Material for the task Block Start

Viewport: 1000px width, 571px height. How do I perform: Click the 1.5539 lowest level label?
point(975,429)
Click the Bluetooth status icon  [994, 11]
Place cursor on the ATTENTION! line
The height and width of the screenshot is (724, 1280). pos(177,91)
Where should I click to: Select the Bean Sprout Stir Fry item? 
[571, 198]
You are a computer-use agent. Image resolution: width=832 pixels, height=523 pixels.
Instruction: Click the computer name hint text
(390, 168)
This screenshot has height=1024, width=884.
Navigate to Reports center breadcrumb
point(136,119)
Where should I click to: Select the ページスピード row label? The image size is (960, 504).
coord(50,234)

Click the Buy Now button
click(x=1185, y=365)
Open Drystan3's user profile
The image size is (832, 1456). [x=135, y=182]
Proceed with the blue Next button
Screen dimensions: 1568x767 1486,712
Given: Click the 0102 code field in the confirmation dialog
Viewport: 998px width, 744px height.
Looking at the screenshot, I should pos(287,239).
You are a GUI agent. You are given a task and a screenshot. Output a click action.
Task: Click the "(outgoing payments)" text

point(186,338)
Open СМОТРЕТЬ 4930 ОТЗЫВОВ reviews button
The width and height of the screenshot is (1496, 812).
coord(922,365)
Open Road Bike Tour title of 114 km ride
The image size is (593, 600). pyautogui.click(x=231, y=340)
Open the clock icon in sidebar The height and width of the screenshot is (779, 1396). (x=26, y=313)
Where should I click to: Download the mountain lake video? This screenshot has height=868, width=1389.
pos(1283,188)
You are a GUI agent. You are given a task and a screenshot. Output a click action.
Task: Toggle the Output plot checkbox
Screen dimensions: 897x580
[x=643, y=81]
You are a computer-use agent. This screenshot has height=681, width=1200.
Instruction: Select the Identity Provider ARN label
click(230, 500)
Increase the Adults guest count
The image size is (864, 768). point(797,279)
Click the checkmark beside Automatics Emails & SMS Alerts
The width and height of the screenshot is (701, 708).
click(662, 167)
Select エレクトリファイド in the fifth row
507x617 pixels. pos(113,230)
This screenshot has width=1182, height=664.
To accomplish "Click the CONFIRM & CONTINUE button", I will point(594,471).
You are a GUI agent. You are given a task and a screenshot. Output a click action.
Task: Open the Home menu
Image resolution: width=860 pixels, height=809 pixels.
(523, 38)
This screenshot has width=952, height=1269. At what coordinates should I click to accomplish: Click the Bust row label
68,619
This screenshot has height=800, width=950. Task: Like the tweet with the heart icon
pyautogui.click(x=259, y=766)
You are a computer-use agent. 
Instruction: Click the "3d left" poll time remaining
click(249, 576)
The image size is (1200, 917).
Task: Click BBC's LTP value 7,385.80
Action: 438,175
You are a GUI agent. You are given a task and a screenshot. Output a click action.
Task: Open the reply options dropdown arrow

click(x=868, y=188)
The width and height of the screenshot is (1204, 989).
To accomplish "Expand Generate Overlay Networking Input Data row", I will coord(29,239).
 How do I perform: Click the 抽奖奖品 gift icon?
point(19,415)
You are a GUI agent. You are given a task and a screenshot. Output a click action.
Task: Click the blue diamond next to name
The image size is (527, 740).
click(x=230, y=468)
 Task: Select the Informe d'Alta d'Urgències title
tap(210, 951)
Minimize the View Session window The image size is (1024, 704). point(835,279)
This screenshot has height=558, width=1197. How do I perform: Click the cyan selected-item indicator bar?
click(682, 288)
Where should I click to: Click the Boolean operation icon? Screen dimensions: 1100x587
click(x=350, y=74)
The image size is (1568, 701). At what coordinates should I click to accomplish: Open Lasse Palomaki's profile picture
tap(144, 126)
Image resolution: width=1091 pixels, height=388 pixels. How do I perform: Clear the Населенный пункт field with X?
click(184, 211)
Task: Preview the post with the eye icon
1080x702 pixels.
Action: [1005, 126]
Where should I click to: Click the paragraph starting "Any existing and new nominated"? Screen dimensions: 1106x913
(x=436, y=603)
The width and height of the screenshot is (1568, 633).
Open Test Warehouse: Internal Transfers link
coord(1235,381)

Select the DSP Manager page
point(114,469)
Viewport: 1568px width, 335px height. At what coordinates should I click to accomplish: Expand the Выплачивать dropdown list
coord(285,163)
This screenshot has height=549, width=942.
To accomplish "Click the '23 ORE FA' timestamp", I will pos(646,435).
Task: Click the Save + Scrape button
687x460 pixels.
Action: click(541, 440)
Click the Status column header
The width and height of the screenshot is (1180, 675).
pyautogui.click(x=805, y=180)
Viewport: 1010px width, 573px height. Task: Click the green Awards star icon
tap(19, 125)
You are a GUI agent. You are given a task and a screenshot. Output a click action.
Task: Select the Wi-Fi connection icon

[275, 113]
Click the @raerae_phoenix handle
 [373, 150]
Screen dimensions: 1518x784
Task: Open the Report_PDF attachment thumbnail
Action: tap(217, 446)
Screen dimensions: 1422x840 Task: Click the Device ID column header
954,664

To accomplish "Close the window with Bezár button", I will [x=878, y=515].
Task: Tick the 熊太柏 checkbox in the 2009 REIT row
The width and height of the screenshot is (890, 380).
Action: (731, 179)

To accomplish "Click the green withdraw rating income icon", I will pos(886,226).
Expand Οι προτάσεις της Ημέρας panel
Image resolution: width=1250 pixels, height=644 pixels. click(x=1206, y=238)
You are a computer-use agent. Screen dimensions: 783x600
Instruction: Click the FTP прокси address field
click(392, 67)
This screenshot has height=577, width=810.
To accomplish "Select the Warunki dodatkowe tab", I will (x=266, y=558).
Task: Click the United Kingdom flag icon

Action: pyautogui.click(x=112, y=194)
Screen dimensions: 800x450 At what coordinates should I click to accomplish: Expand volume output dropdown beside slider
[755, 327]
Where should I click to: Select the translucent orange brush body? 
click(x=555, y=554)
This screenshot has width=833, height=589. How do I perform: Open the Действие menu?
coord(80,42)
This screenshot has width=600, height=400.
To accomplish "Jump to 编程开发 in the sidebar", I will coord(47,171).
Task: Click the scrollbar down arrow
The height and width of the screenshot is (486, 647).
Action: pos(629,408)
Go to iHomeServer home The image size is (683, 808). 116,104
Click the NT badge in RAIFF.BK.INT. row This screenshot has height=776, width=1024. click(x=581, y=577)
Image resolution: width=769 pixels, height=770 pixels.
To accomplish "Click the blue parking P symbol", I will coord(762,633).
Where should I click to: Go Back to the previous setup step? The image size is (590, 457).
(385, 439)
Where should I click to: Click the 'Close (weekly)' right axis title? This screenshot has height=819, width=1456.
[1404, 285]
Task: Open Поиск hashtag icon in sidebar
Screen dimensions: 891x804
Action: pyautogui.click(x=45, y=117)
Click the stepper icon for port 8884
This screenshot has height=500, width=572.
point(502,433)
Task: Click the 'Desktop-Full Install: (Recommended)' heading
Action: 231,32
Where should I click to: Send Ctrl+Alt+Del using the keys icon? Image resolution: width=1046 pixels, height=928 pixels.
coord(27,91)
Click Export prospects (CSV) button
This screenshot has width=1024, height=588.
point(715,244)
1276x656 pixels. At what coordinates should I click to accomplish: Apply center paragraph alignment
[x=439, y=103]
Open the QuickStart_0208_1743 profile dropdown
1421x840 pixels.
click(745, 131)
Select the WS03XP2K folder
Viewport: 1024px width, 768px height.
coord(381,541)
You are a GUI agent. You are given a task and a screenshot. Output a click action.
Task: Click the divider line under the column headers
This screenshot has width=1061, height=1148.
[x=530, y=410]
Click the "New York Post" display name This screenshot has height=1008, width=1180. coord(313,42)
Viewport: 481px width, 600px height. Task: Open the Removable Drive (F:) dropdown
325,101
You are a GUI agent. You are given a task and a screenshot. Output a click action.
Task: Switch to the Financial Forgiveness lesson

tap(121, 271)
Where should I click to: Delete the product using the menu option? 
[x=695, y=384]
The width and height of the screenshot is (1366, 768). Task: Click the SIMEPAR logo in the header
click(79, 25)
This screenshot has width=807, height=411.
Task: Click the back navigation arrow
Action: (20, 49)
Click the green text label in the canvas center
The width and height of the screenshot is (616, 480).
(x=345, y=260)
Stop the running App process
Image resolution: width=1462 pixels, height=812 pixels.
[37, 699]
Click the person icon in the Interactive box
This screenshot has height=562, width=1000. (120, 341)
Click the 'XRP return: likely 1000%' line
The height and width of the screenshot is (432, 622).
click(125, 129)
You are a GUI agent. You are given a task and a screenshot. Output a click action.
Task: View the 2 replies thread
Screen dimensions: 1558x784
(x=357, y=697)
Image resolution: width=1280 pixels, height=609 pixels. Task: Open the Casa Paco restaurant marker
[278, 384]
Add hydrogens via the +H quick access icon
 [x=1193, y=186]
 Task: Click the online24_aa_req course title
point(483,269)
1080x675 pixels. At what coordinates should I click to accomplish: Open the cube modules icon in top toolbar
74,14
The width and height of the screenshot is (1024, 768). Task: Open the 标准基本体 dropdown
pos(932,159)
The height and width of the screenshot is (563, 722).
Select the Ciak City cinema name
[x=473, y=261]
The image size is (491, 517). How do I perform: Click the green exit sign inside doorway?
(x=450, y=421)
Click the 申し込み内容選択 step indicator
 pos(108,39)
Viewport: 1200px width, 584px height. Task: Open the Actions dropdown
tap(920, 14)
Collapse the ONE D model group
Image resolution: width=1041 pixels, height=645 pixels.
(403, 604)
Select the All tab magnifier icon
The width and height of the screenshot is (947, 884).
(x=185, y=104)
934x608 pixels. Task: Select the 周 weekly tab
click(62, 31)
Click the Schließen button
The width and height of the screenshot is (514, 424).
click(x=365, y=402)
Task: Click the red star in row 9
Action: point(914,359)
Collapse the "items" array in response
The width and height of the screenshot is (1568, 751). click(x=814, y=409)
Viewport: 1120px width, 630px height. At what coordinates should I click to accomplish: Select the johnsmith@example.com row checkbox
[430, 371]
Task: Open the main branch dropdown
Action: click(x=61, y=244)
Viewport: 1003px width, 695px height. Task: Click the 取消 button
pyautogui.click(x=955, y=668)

Material for the task Block End

**Requirement**
Return each line of the entries that holds the string "window".

**Your response**
Minimize the View Session window The image size is (1024, 704). point(835,279)
To accomplish "Close the window with Bezár button", I will [x=878, y=515].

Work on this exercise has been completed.